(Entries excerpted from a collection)
=-=-=
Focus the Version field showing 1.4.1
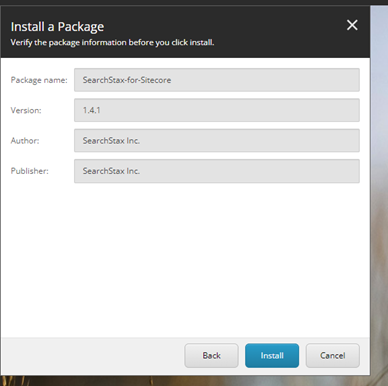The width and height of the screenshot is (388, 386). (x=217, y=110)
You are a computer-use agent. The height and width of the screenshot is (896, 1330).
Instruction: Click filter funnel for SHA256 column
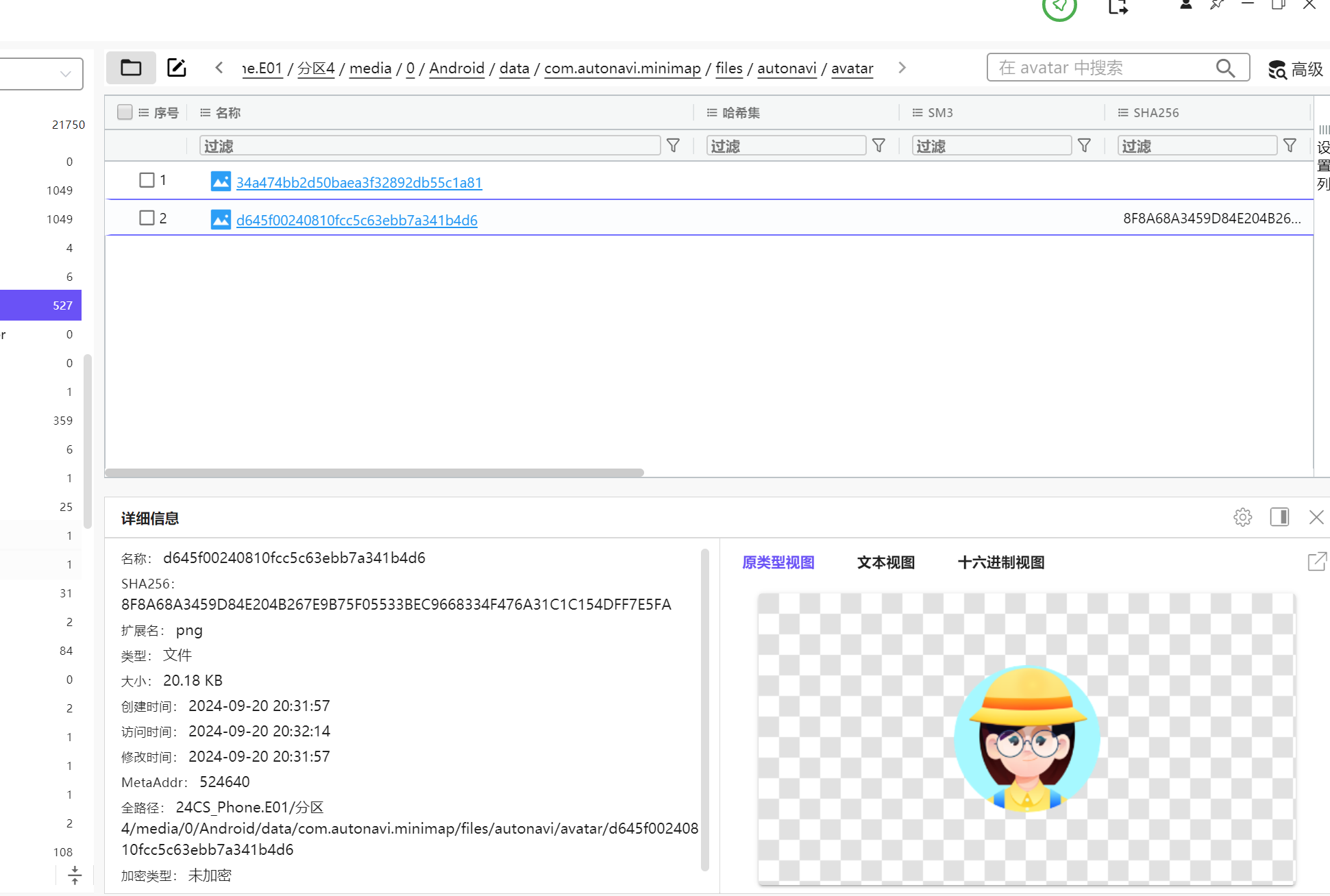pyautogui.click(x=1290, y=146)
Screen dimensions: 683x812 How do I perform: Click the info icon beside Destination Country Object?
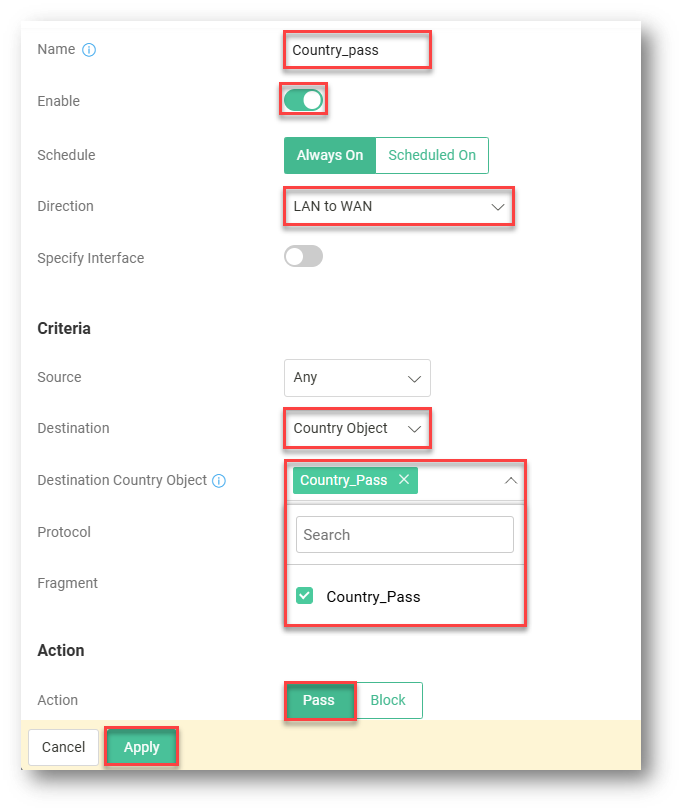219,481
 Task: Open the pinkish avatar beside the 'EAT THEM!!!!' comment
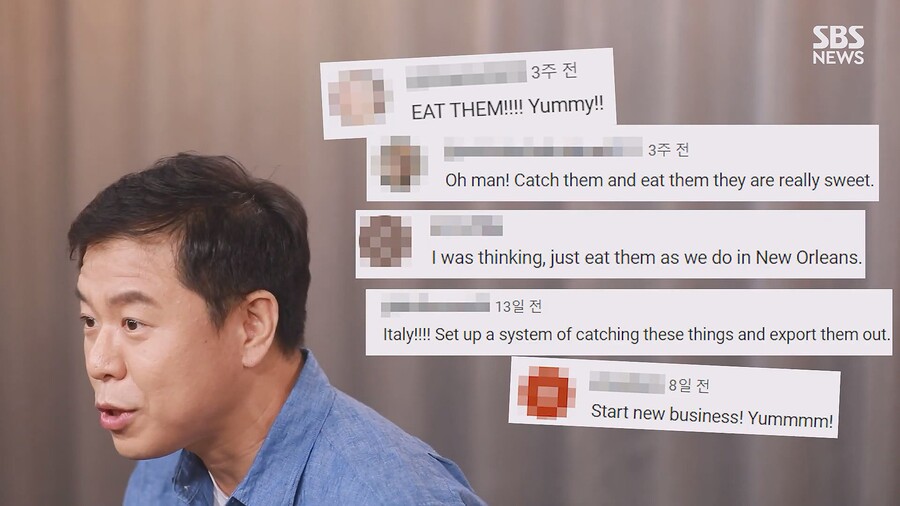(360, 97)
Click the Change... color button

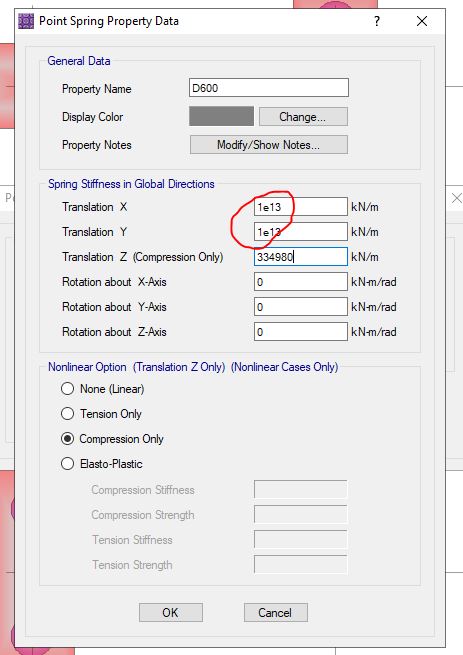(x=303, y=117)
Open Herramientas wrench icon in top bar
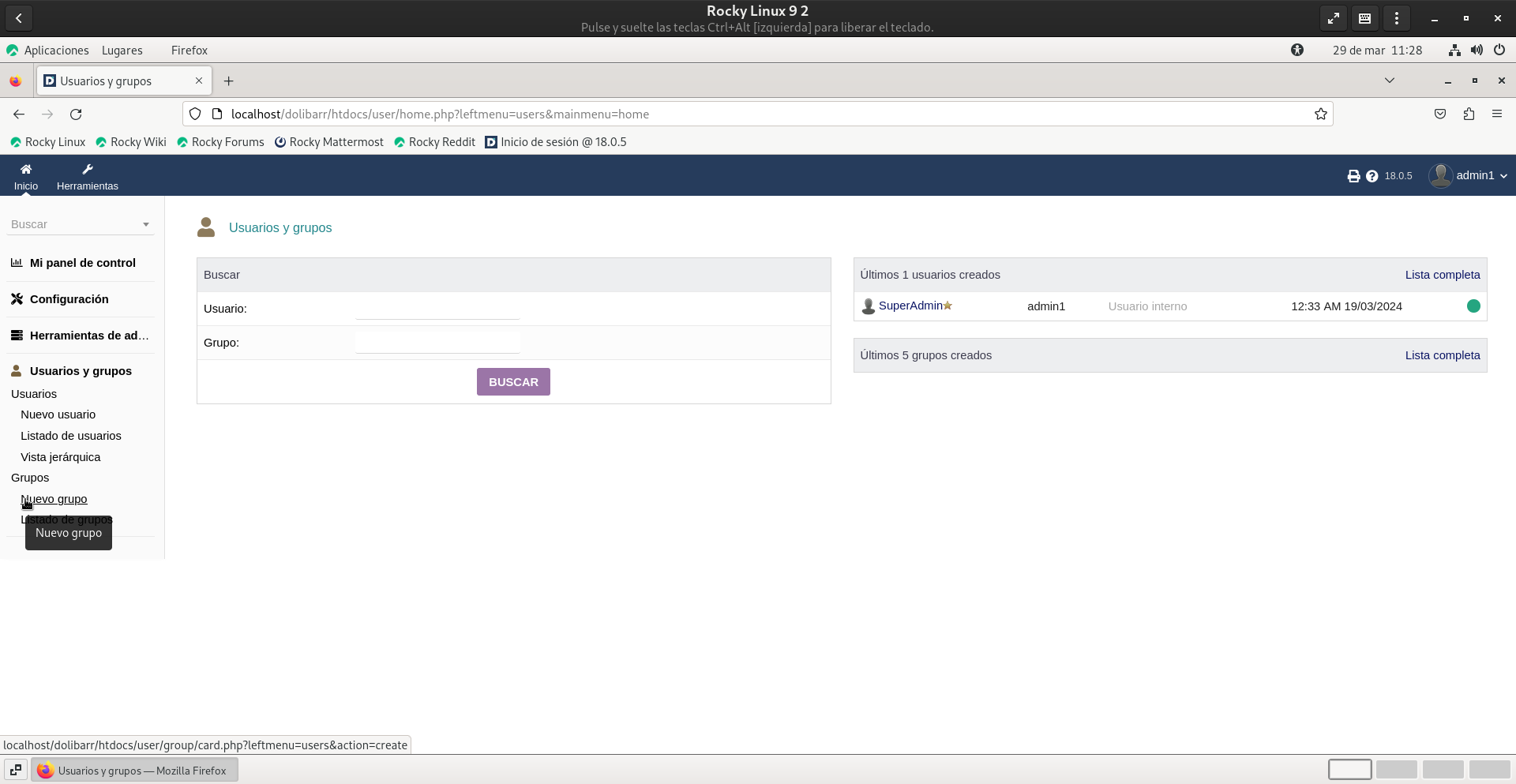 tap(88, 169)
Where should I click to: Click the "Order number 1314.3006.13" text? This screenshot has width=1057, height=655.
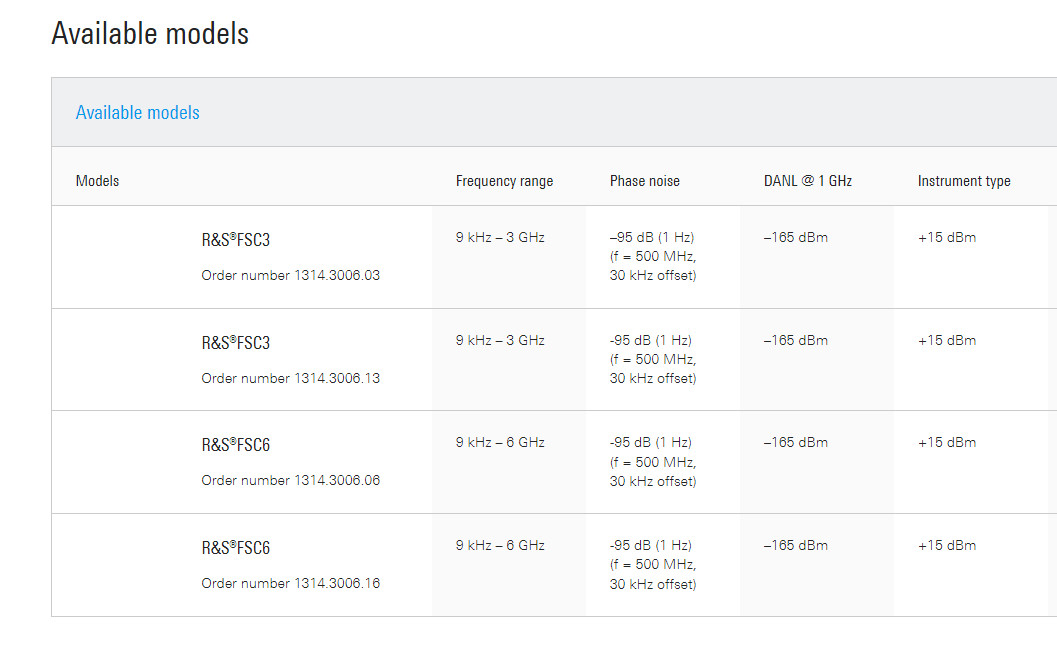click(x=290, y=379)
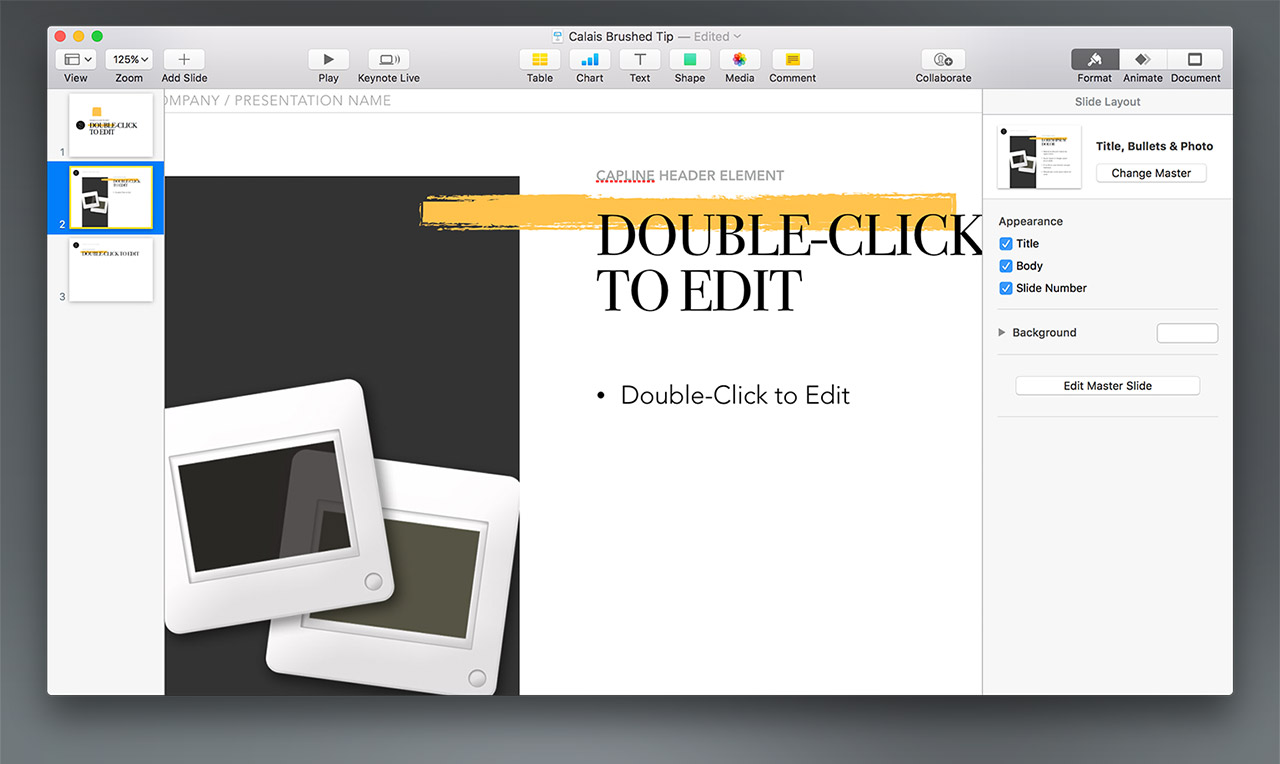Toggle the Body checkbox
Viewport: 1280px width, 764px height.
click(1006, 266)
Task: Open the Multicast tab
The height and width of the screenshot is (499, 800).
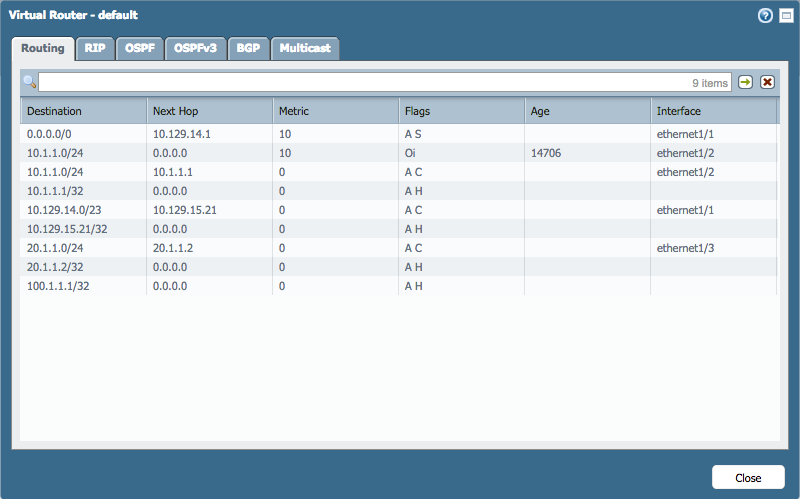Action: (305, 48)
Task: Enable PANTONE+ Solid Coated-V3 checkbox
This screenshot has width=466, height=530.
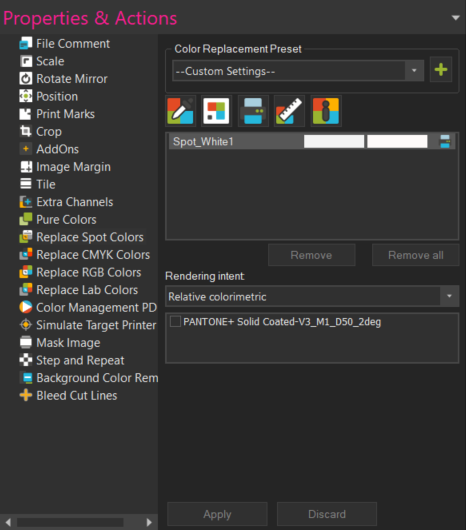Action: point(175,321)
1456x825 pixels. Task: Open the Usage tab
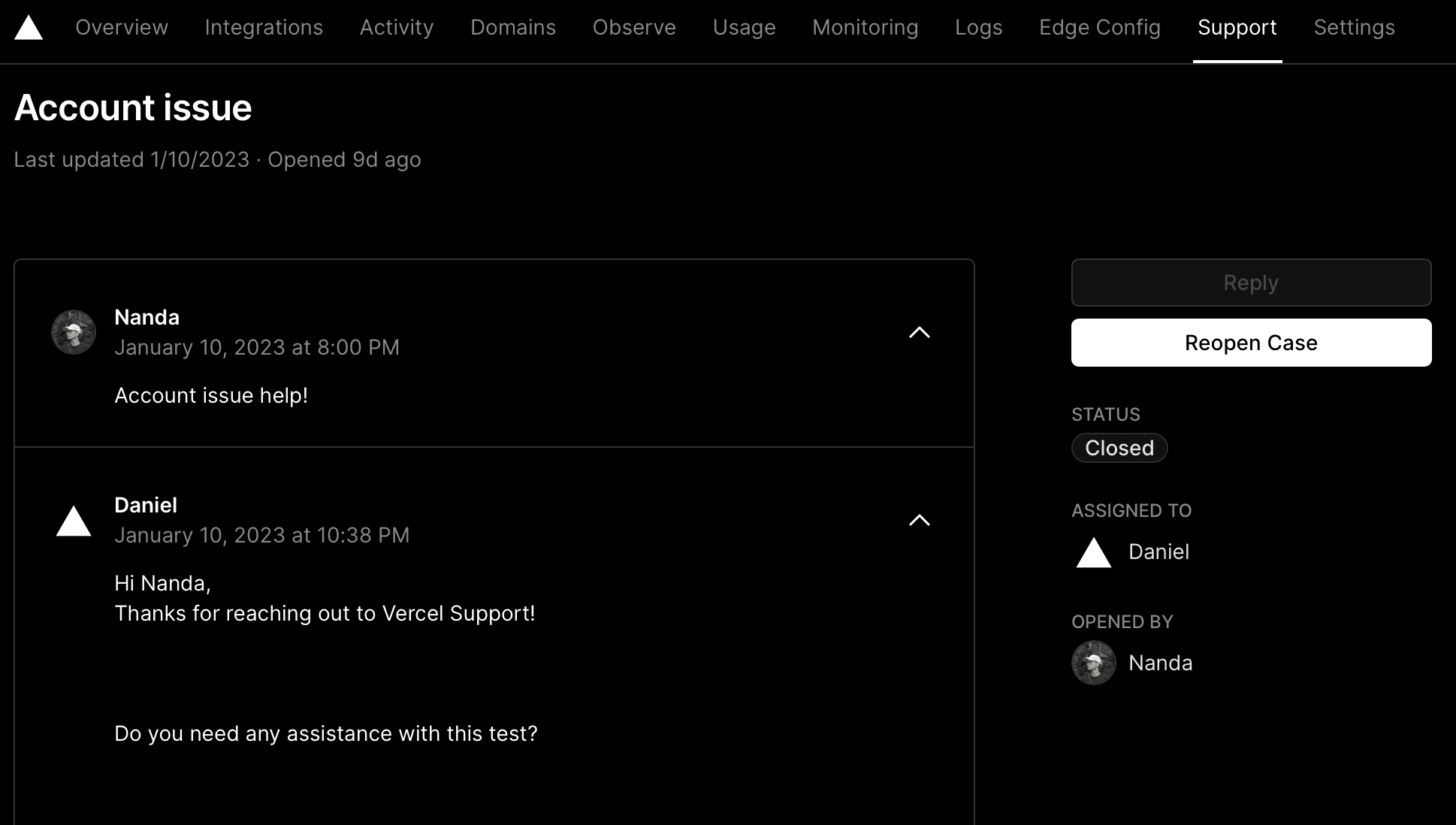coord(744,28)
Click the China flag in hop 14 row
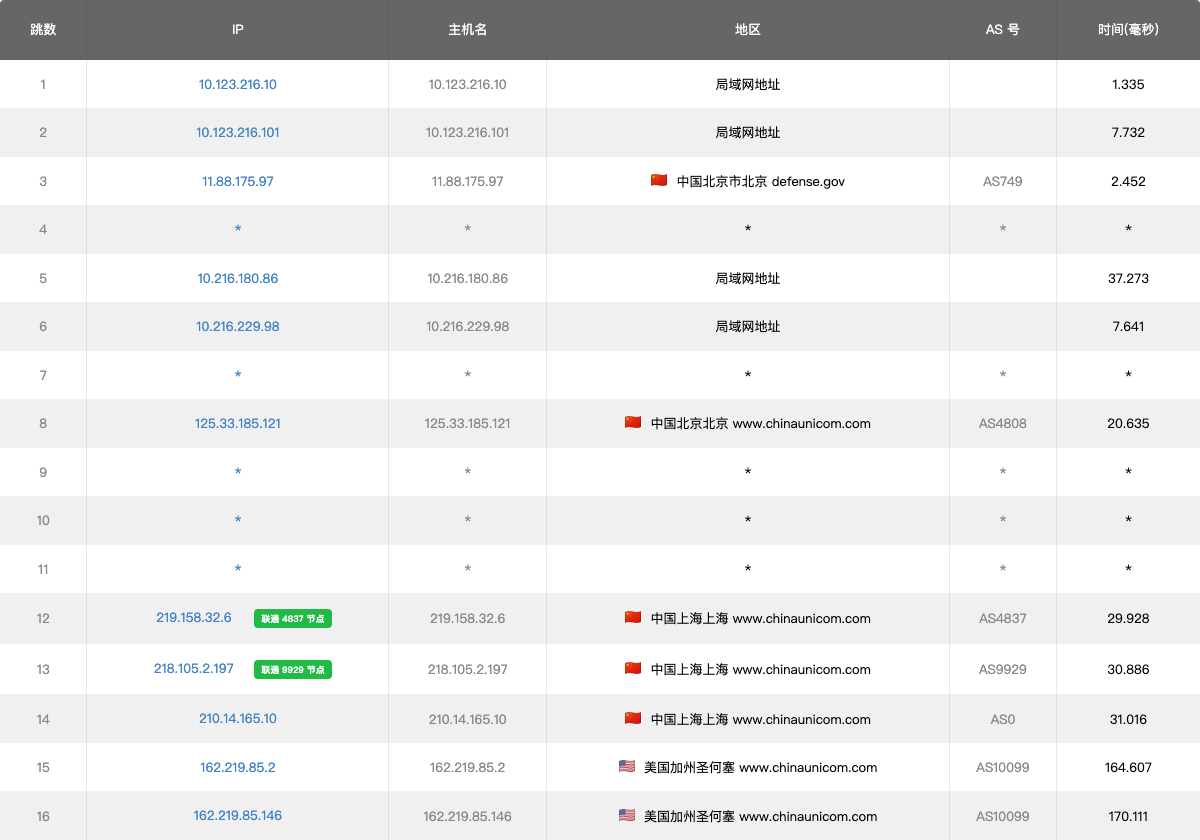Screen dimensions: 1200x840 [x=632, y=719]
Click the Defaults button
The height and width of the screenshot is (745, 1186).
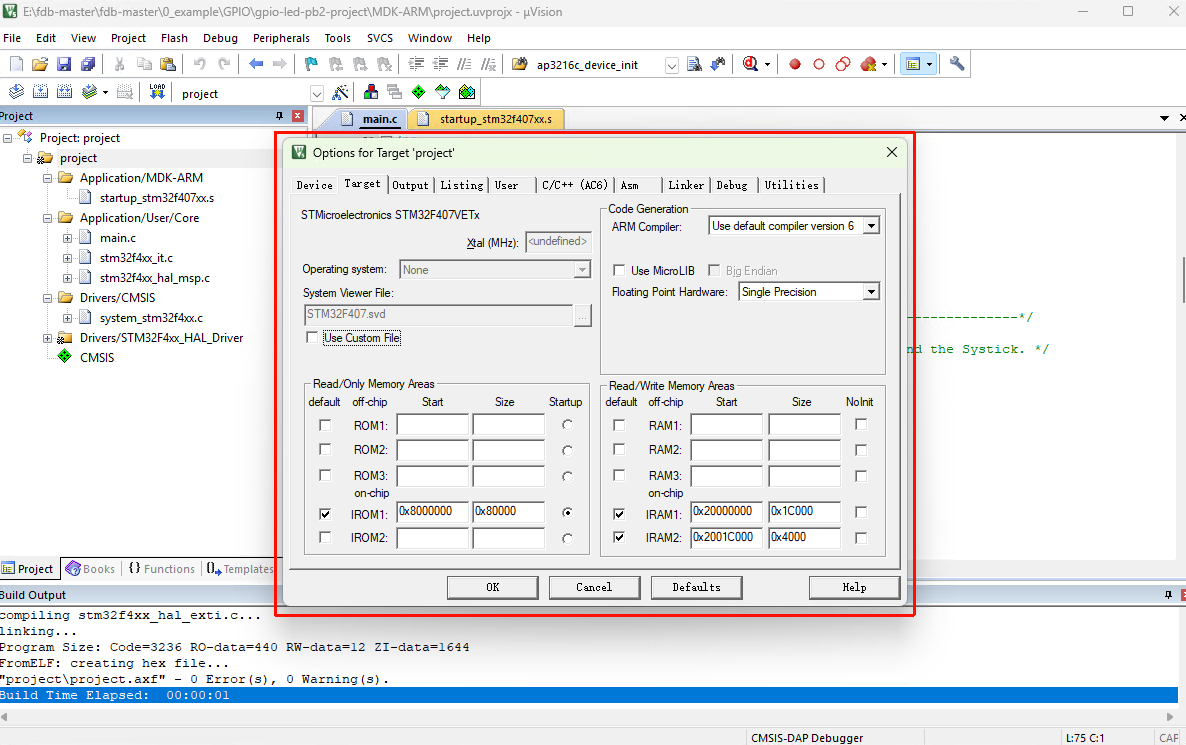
=-=-=
▸ Problem description:
Put every line of the entries above into a numbered list, skipping blank lines. Omit the pictures.

▸ Correct output:
1. Focus the Version field showing 1.4.1
2. The width and height of the screenshot is (388, 386). (x=217, y=110)
3. You are a computer-use agent. The height and width of the screenshot is (896, 1330).
4. Instruction: Click filter funnel for SHA256 column
5. pyautogui.click(x=1290, y=146)
6. Screen dimensions: 683x812 How do I perform: Click the info icon beside Destination Country Object?
7. 219,481
8.  Task: Open the pinkish avatar beside the 'EAT THEM!!!!' comment
9. (360, 97)
10. Click the Change... color button
11. (x=303, y=117)
12. Open Herramientas wrench icon in top bar
13.  tap(88, 169)
14. Where should I click to: Click the "Order number 1314.3006.13" text? This screenshot has width=1057, height=655.
15. click(x=290, y=379)
16. Toggle the Body checkbox
17. Viewport: 1280px width, 764px height.
18. click(1006, 266)
19. Task: Open the Multicast tab
20. The height and width of the screenshot is (499, 800).
21. Action: (305, 48)
22. Task: Enable PANTONE+ Solid Coated-V3 checkbox
23. This screenshot has width=466, height=530.
24. Action: point(175,321)
25. 1456x825 pixels. Task: Open the Usage tab
26. coord(744,28)
27. Click the China flag in hop 14 row
28. Screen dimensions: 1200x840 [x=632, y=719]
29. Click the Defaults button
30. The height and width of the screenshot is (745, 1186).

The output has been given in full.